抜粋文:
パラソムニアとは?
子供が夜中に突然起き上がり、目を開けて勝手に歩き出す。「トイレかな?」と思ってみていると、また布団に入って再び眠る・・・。子供の寝ぼけ姿はかわいいですね。
しかし、そのようなことが頻繁に起こる、または、夜中に目を覚まして起き上がった子供と会話までしているのに、朝になったら子供は「覚えていない」ということがあると、少し心配ですよね。
このように睡眠中に歩いたり、話したりするといった、好ましくない身体の動きをすることをパラソムニア(睡眠時随伴症)といいます。睡眠中に歩く、話す、の他にも、叫び声をあげたり、食べ物を食べ始めたりなどの症状もあります。
パラソムニアには、ノンレム睡眠中に起こるものとレム睡眠中に起こるものがあります。
ノンレム睡眠の時に起こるもの
ノンレム睡眠とは深い眠りのことです。脳も体も休んでいる状態です。ノンレム睡眠時におこるパラソムニアは、主に小児期の子供に多く見られます。10~15%くらいの子供に発症するといわれています。
睡眠時遊行症(夢遊病)
睡眠時遊行症とは、いわゆる夢遊病とよばれるものです。睡眠中、脳がしっかりと覚醒せずに、部分的に脳が活動して、眠ったまま体が動いてしまいます。
睡眠中に起き上がり、歩き出します。一見しっかり目が覚めているように見えますが、再び眠り、朝起きると、歩いたことは覚えていません。食べ物を食べたり、会話をしたりする場合もあるのですが、その場合もやはり、朝起きると本人は覚えていません。
ある小学生の女の子は、夜中に起き上がり、部屋の柱に向かって歩き、ぶつかって進めなくなってもそのままその場で足踏みをしていました。ちょっと笑ってしまうような話ですが、親としては心配です。

練習問題: 抜粋文のうち、「しかし、そのようなことが頻繁」から「たまま体が動いてしまいます。」までの部分を一字一句違えずに書き写しなさい。

収集資料:
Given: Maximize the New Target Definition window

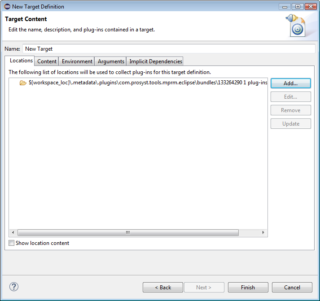Looking at the screenshot, I should coord(297,7).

解答欄:
しかし、そのようなことが頻繁に起こる、または、夜中に目を覚まして起き上がった子供と会話までしているのに、朝になったら子供は「覚えていない」ということがあると、少し心配ですよね。
このように睡眠中に歩いたり、話したりするといった、好ましくない身体の動きをすることをパラソムニア(睡眠時随伴症)といいます。睡眠中に歩く、話す、の他にも、叫び声をあげたり、食べ物を食べ始めたりなどの症状もあります。
パラソムニアには、ノンレム睡眠中に起こるものとレム睡眠中に起こるものがあります。
ノンレム睡眠の時に起こるもの
ノンレム睡眠とは深い眠りのことです。脳も体も休んでいる状態です。ノンレム睡眠時におこるパラソムニアは、主に小児期の子供に多く見られます。10~15%くらいの子供に発症するといわれています。
睡眠時遊行症(夢遊病)
睡眠時遊行症とは、いわゆる夢遊病とよばれるものです。睡眠中、脳がしっかりと覚醒せずに、部分的に脳が活動して、眠ったまま体が動いてしまいます。